**TASK DIRECTIONS**
Look through the data below. Show each line where the string "will" occurs.

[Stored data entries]
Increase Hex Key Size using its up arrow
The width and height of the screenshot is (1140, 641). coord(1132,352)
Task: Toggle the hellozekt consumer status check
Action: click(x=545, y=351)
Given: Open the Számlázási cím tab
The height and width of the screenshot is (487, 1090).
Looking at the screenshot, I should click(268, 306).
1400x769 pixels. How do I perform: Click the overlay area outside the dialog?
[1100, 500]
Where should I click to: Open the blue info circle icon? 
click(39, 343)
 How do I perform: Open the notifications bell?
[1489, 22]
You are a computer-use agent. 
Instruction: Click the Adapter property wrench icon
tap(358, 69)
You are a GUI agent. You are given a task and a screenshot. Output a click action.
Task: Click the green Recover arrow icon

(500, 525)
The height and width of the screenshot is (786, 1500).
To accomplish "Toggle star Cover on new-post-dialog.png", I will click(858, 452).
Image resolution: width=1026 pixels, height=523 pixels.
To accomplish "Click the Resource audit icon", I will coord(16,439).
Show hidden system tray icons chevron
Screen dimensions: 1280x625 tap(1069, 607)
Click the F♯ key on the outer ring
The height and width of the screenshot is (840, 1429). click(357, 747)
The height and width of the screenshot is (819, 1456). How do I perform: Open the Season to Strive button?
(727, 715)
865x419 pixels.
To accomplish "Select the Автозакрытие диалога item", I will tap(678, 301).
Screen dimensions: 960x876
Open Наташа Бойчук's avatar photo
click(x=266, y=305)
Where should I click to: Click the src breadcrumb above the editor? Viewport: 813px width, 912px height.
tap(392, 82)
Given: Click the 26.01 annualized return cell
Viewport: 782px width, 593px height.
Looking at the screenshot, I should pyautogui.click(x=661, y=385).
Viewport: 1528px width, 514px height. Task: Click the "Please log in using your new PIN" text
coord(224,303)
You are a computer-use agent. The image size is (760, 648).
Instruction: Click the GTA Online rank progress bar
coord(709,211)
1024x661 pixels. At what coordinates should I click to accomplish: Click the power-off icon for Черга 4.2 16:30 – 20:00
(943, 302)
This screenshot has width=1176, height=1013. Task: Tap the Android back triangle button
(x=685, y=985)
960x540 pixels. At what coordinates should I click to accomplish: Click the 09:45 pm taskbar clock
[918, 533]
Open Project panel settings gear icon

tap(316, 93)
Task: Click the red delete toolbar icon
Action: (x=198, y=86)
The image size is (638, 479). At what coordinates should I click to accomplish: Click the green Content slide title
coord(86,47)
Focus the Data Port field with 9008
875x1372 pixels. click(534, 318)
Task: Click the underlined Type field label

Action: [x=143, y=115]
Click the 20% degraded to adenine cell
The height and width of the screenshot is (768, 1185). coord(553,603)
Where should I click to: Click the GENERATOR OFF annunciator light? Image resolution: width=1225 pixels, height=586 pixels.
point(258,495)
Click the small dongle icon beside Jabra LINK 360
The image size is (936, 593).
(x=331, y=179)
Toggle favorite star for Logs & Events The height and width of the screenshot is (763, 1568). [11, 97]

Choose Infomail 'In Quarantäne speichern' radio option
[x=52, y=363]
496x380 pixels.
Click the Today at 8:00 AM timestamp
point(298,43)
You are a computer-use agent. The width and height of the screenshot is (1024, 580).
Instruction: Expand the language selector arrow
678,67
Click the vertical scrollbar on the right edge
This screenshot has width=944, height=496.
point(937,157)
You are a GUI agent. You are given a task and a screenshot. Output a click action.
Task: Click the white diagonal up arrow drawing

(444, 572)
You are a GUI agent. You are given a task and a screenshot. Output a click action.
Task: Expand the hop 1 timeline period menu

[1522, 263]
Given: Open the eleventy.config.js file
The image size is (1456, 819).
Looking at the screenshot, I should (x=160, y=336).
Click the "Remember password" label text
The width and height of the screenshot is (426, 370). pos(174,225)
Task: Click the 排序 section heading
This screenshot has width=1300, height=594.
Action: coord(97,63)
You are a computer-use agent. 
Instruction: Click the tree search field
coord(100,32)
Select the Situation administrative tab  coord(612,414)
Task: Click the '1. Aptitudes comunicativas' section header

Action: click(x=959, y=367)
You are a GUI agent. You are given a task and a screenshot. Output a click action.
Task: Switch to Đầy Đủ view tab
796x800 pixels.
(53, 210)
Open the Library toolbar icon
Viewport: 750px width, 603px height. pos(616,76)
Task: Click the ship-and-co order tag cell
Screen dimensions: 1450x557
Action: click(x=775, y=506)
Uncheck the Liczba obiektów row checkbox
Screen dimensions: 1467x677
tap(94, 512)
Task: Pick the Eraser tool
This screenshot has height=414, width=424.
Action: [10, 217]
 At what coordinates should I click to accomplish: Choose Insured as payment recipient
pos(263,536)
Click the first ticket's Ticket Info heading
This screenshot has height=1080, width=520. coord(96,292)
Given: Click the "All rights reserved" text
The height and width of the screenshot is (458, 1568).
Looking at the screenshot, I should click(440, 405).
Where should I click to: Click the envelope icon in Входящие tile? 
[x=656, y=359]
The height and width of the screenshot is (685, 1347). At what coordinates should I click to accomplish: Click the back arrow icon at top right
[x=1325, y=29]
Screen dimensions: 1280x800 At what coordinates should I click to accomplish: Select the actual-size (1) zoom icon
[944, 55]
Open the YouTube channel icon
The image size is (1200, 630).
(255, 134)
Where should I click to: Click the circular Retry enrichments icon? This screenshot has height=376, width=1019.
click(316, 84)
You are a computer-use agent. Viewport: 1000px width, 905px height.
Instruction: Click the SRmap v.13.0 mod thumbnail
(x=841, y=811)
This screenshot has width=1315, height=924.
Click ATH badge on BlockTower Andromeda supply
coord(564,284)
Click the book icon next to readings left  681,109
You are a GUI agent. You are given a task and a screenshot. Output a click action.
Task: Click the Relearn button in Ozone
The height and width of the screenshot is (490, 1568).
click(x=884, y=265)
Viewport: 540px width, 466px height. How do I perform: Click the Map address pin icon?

**RESULT FOR THIS EXERCISE**
To accomplish "Toggle star Cover on new-post-dialog.png", I will click(858, 452).
To accomplish "Click the Resource audit icon", I will coord(16,439).
To accomplish "Select the Автозакрытие диалога item", I will tap(678, 301).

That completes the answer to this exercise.